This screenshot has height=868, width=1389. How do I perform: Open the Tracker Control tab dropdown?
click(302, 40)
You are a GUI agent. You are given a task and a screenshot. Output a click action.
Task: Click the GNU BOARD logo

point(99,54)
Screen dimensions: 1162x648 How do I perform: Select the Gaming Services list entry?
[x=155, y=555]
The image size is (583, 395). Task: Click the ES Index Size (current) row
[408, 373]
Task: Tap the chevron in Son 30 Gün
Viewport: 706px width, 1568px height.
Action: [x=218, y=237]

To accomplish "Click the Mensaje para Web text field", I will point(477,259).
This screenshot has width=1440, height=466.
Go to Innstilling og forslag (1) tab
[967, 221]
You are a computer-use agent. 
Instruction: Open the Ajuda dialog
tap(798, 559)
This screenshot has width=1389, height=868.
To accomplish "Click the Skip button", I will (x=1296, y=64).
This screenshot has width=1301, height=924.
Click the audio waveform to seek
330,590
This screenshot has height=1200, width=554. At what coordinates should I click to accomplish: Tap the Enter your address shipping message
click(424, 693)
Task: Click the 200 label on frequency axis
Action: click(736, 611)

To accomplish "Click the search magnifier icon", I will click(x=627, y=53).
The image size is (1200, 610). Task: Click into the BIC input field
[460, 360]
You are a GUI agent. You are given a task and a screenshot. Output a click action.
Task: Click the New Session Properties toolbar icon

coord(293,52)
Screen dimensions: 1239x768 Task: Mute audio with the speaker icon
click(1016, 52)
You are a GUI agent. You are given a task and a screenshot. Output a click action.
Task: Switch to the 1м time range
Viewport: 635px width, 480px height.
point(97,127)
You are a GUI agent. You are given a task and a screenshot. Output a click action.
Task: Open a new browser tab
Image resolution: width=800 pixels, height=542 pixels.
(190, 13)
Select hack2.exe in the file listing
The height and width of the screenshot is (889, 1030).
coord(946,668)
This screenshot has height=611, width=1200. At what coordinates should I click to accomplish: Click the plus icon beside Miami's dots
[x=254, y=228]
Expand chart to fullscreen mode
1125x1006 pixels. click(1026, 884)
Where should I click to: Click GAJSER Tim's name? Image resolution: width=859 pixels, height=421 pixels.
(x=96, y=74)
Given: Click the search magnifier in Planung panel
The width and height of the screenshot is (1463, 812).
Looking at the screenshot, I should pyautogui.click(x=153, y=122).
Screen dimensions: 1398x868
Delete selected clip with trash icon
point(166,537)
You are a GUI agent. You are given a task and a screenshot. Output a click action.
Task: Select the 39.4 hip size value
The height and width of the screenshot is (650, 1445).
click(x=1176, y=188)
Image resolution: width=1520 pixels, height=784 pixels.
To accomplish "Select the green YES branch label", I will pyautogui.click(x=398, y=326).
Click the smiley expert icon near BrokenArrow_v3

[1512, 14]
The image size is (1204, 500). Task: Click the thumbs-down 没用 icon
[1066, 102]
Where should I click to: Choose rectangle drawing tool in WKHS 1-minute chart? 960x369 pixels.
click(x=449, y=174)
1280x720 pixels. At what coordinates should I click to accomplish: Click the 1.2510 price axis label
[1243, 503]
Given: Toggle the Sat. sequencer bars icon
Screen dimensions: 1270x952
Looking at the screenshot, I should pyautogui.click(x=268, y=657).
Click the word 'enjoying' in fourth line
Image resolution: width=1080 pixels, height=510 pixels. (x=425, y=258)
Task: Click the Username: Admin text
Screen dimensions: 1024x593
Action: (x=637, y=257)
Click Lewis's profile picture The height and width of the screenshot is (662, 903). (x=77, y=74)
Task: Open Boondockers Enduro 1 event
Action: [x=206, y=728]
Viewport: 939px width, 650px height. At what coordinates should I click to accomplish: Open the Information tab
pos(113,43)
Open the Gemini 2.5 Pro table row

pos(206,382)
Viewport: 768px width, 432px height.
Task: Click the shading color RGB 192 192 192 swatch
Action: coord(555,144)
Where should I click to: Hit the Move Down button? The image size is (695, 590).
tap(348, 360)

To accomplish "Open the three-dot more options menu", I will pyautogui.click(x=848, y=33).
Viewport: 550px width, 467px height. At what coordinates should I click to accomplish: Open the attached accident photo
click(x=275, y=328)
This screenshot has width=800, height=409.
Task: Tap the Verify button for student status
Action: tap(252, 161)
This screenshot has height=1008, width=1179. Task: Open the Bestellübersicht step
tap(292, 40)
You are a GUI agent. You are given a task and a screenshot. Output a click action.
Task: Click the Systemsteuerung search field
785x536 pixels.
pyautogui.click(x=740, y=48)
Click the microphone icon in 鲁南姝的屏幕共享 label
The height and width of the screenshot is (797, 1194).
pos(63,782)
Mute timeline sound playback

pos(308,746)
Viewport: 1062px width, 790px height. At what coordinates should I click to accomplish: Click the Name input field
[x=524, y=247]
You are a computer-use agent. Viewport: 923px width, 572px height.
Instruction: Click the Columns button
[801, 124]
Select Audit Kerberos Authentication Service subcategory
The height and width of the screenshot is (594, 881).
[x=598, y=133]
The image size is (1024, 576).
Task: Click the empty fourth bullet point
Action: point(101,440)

========================

● DESCRIPTION OF THE TASK
From the data above, work out how many lines hold "text". Answer with the number alone.

● RESPONSE TO THIS EXERCISE
2